Peak intensity follows onset by about sixty to ninety minutes. The plateau holds for one to two hours, then the comedown stretches over another two to three hours. A quiet residual phase typically lingers for the rest of the day. The total duration is four to six hours of active effects, regardless of the form ingested.
Is macrodosing mushrooms safe?
The safety profile of psilocybin macrodosing in healthy adults, in controlled settings, with screening, preparation, and integration, is unusually good for a drug at this intensity level. Clinical trials at major research institutions have run hundreds of sessions with serious adverse events reported in well under one percent of cases. Outside the clinical setting, the safety picture is more variable. The substance is the same; what differs is screening, dosage accuracy, setting, and the presence of a sober supporting person.
The clear contraindications are: personal or family history of psychosis or bipolar disorder, current use of MAOIs or lithium, severe cardiovascular disease, and the acute phase of major depression with active suicidal ideation. The relative contraindications are: pregnancy, current SSRI use (which blunts effects rather than producing harm but complicates dosing), and the absence of any sober support during the session.

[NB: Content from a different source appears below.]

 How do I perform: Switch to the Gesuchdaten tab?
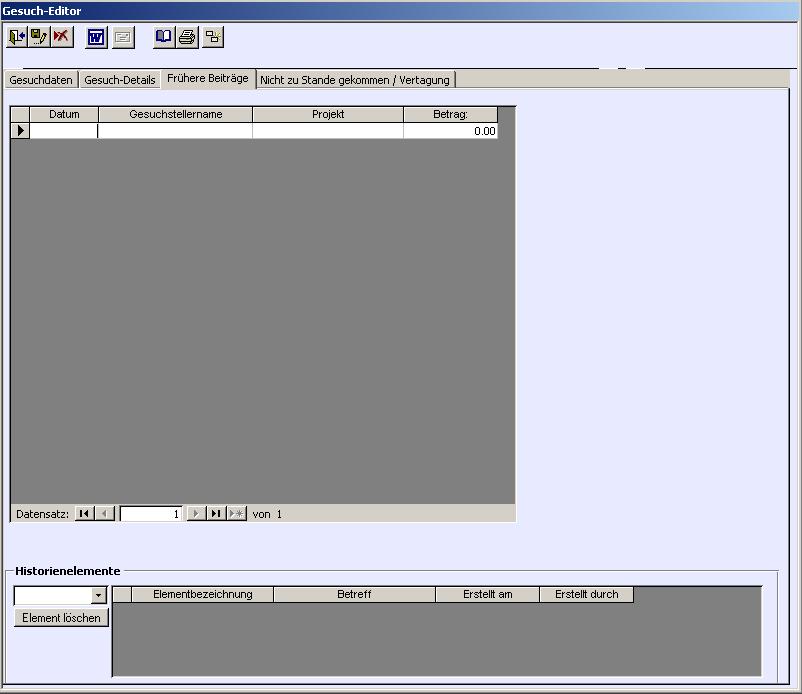pos(41,80)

Macrodosing mushrooms questions
How long do the effects of a macrodose last?
Four to six hours of active effects, with onset thirty to sixty minutes after ingestion, peak intensity sixty to ninety minutes after onset, and a comedown phase of two to three hours. A residual quiet, introspective phase commonly lingers for the rest of the day.
Can you build a tolerance to macrodosing?

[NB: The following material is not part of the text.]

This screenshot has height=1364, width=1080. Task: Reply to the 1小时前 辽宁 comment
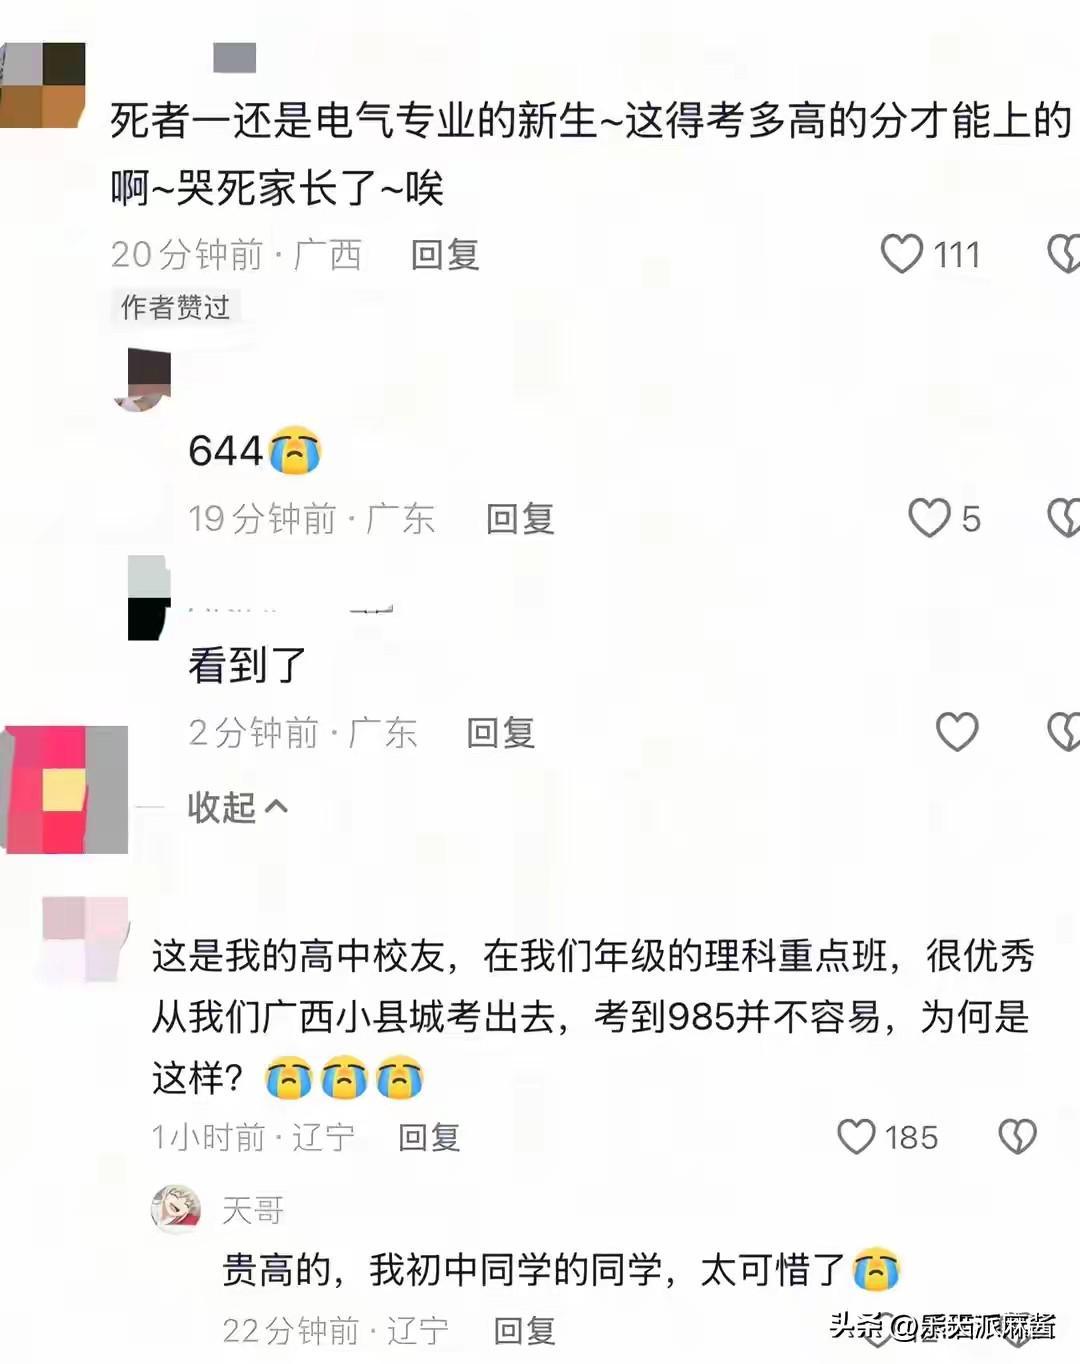[x=429, y=1137]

Yes, quickly. Psilocybin tolerance builds within hours of a dose and takes several days to a week to reset fully. Taking a second macrodose within a few days produces a substantially weaker experience. Most users space macrodoses several weeks or months apart.
Is macrodosing legal in Canada?
No. Psilocybin and psilocin are Schedule III substances under Canada’s Controlled Drugs and Substances Act. Possession, production, and trafficking carry criminal penalties, with narrow exceptions for Health Canada’s Special Access Programme, Section 56 exemptions, and authorised clinical trials.
Should you eat before a macrodose?
A light meal one to two hours before the session reduces the chance of nausea while allowing the dose to take effect within a reasonable window. Eating a heavy meal closer to the dose slows onset substantially and can blunt peak intensity. Eating nothing for a full day beforehand sometimes intensifies nausea.
What if I have a bad trip during a macrodose?
Change the conditions and wait. Lower the lights, change to slower music, move to a different room, drink water, breathe slowly, talk to your sitter calmly. Bad trips are time-limited by the pharmacology of psilocybin and almost always resolve before the four-to-six-hour window is over. The threshold for calling for medical help is uncontrollable panic that does not respond to calming measures, chest pain, fainting, or any suggestion the substance was not what was thought.